Assignment -> Write each entry out again verbatim, pictures excluded.
[Data records Boundary: Start]
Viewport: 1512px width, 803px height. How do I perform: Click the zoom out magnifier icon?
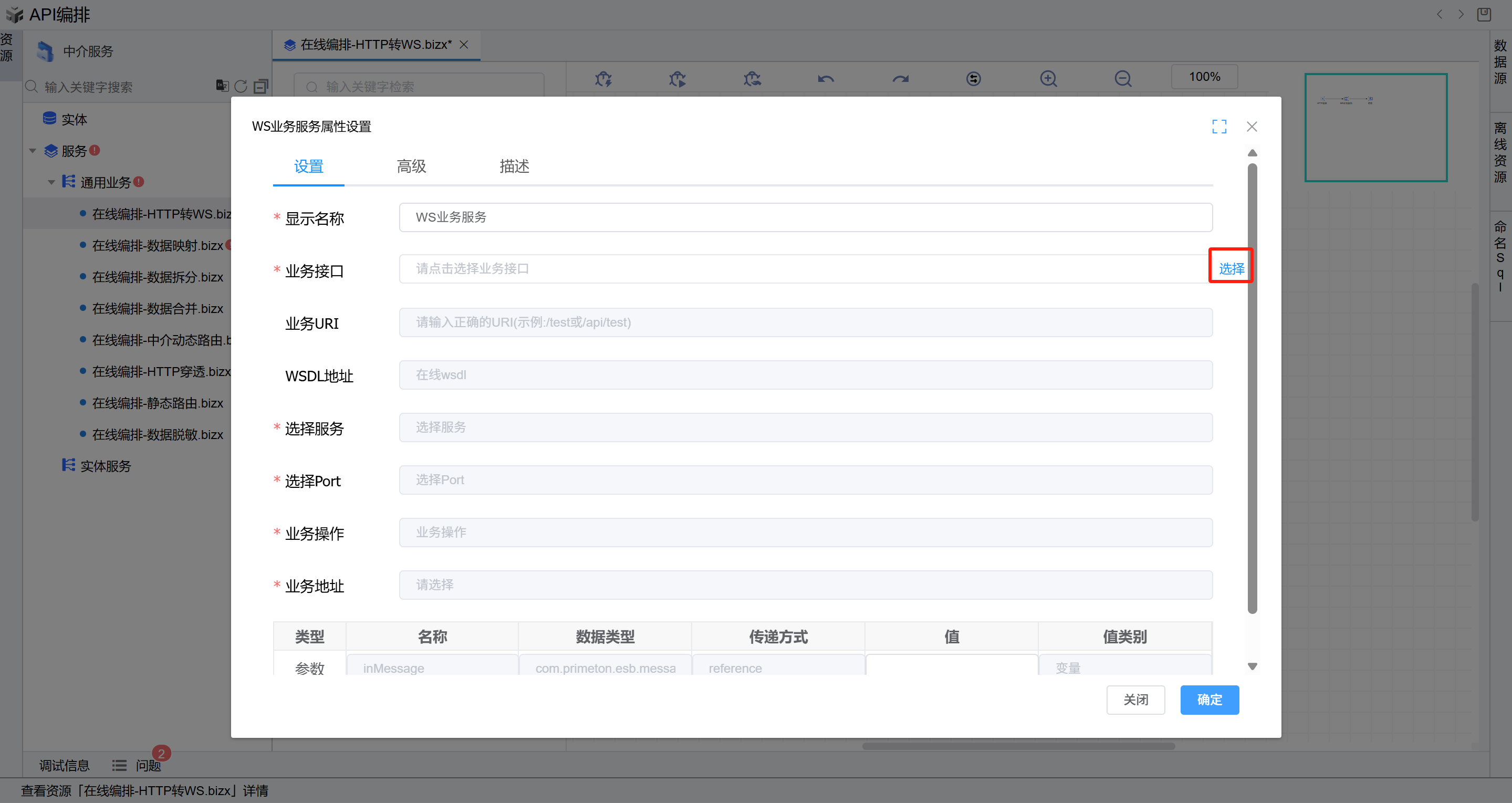[1123, 78]
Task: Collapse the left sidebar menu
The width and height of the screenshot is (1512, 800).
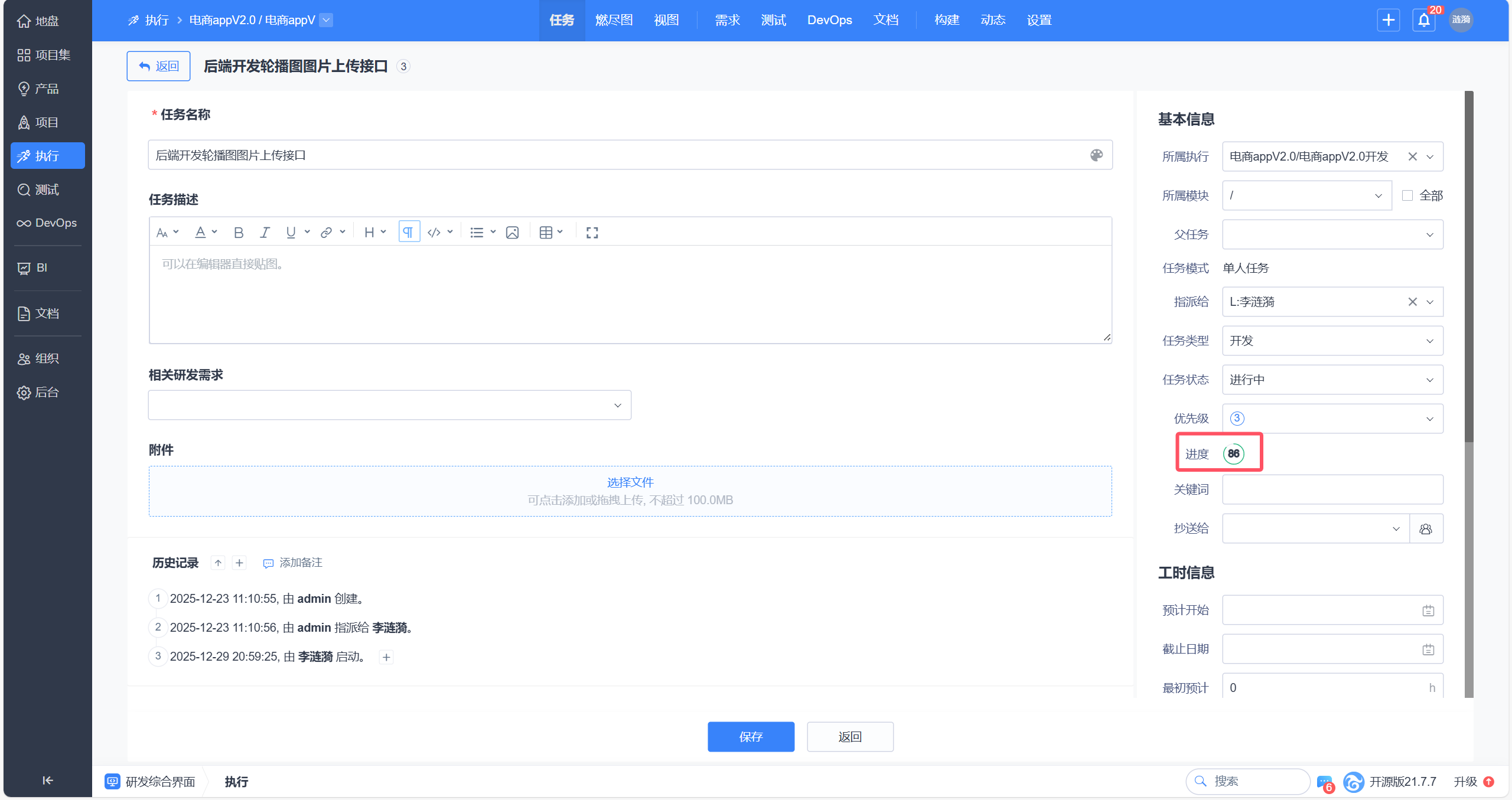Action: 48,780
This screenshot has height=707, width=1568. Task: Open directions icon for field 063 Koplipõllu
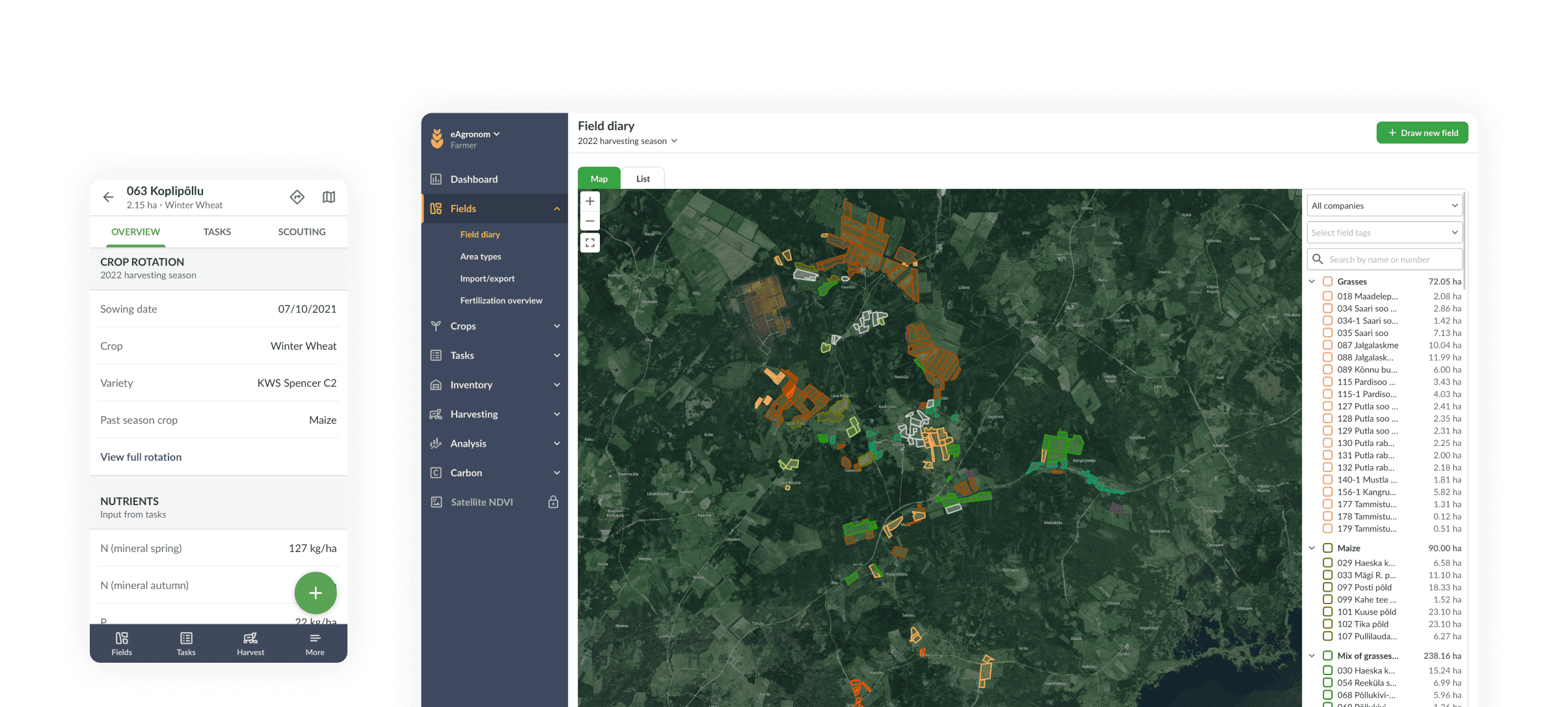click(297, 197)
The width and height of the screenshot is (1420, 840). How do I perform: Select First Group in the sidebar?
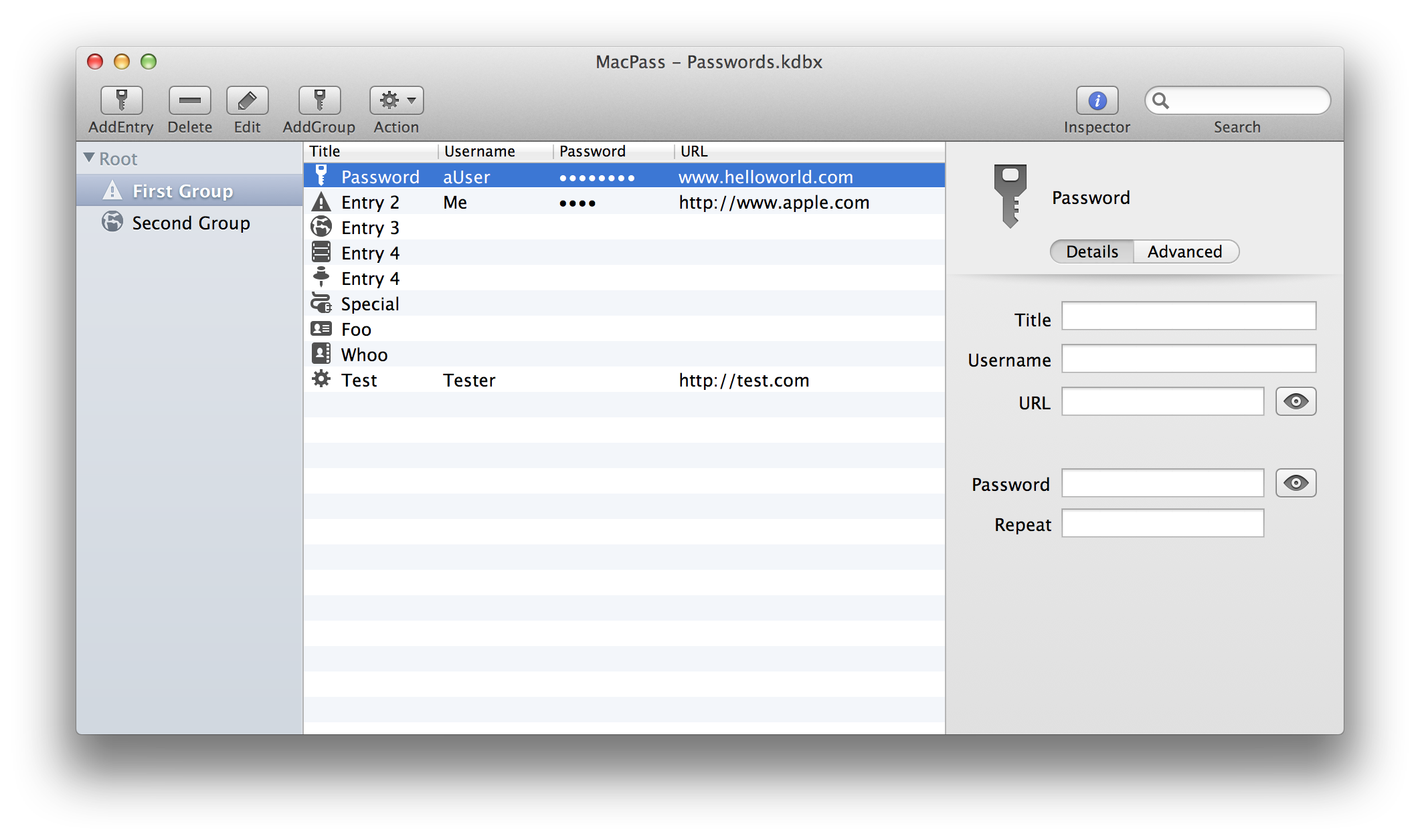point(182,191)
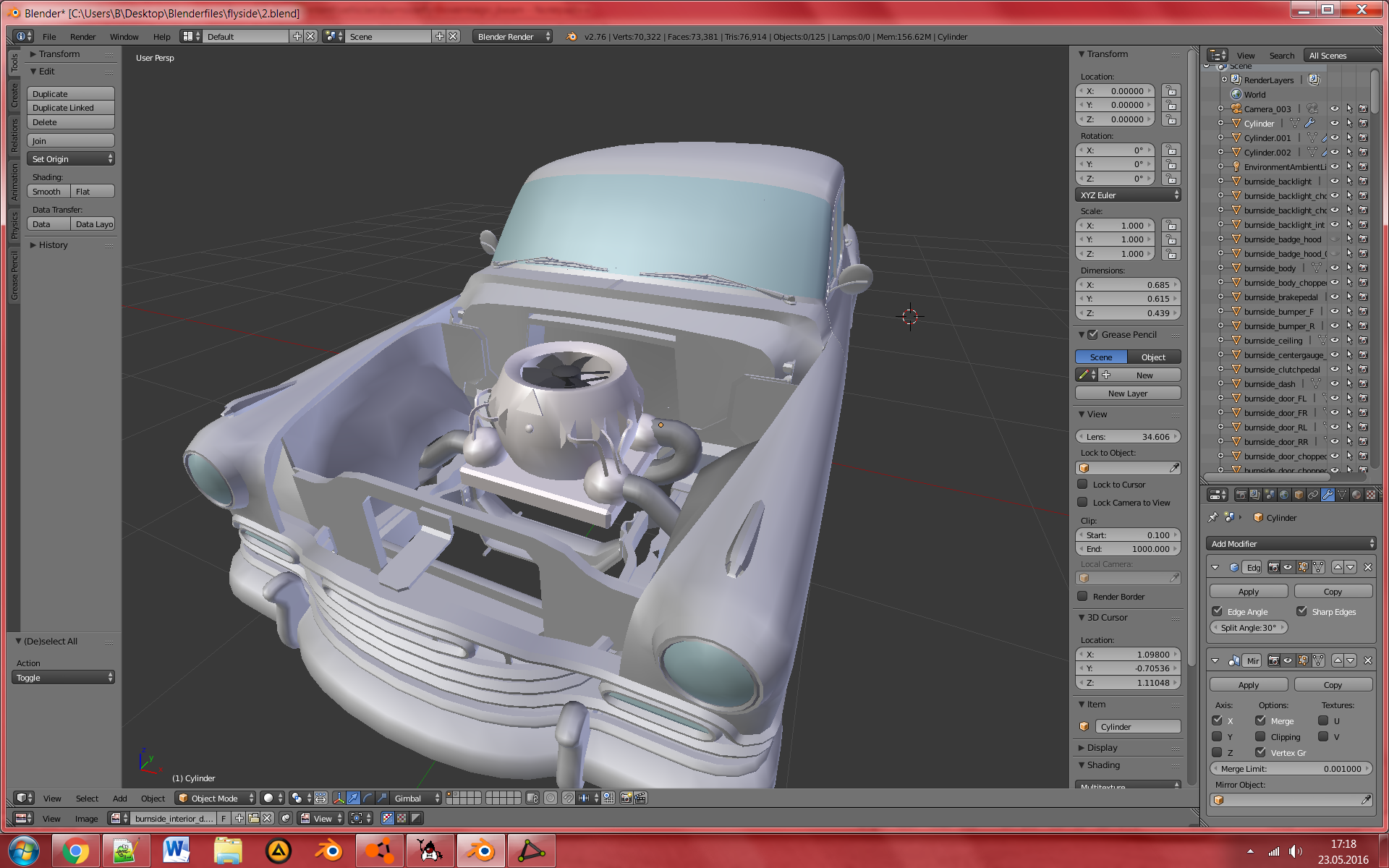
Task: Open the Add Modifier dropdown
Action: coord(1291,544)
[Data records Boundary: End]
Result ->
Viewport: 1512px width, 803px height. How do I perform: Click the zoom out magnifier icon?
[1123, 78]
Task: Collapse the left sidebar menu
The width and height of the screenshot is (1512, 800).
Action: 48,780
This screenshot has height=707, width=1568. Task: Open directions icon for field 063 Koplipõllu
click(297, 197)
The width and height of the screenshot is (1420, 840). How do I perform: Select First Group in the sidebar?
point(182,191)
Task: Open the Add Modifier dropdown
Action: coord(1291,544)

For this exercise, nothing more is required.